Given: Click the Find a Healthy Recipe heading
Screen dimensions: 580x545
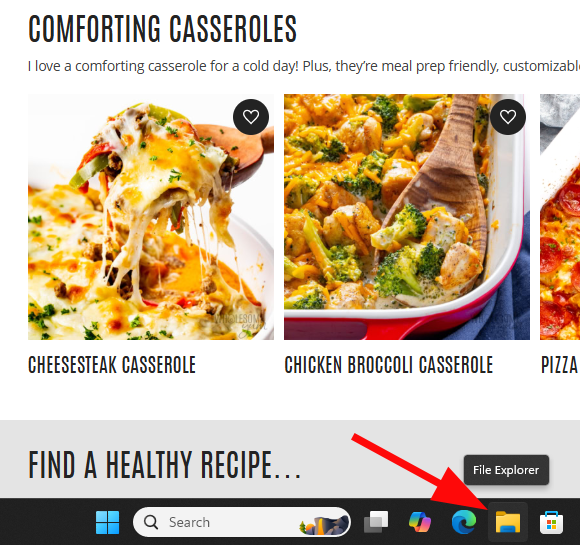Looking at the screenshot, I should (x=165, y=464).
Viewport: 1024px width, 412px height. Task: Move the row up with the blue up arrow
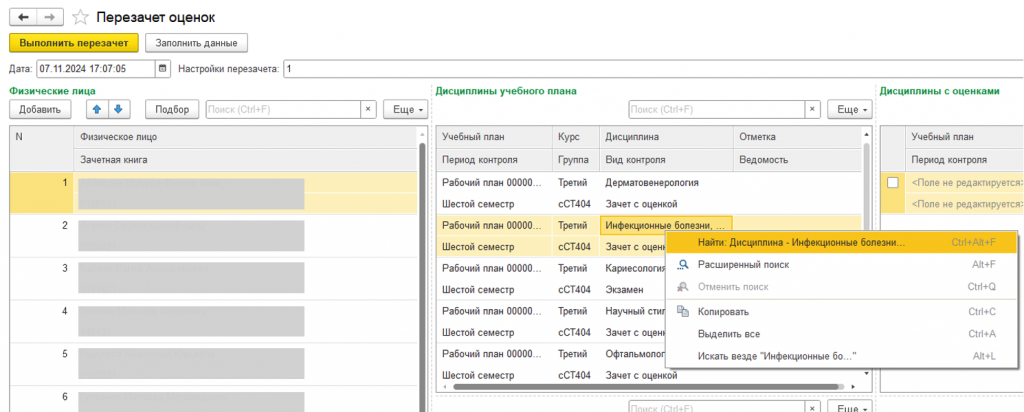click(98, 109)
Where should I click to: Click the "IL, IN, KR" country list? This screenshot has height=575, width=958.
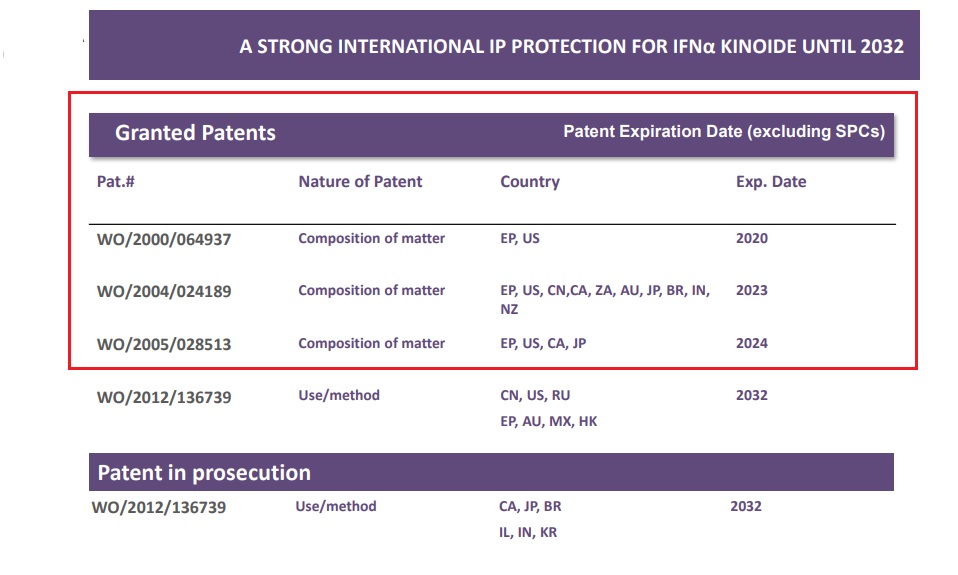(528, 533)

§ WHAT YOU WILL DO
Convert all the entries above into a two-column CSV with the headers "instruction" and "target", one row per entry. Put each entry's text and its answer in one quoted field apiece, replace line breaks with spaces, and leave out the pictures.

§ EXPECTED OUTPUT
instruction,target
"Given: Click the Find a Healthy Recipe heading Screen dimensions: 580x545","Looking at the screenshot, I should (x=165, y=464)."
"Viewport: 1024px width, 412px height. Task: Move the row up with the blue up arrow","click(98, 109)"
"Where should I click to: Click the ""IL, IN, KR"" country list? This screenshot has height=575, width=958.","(528, 533)"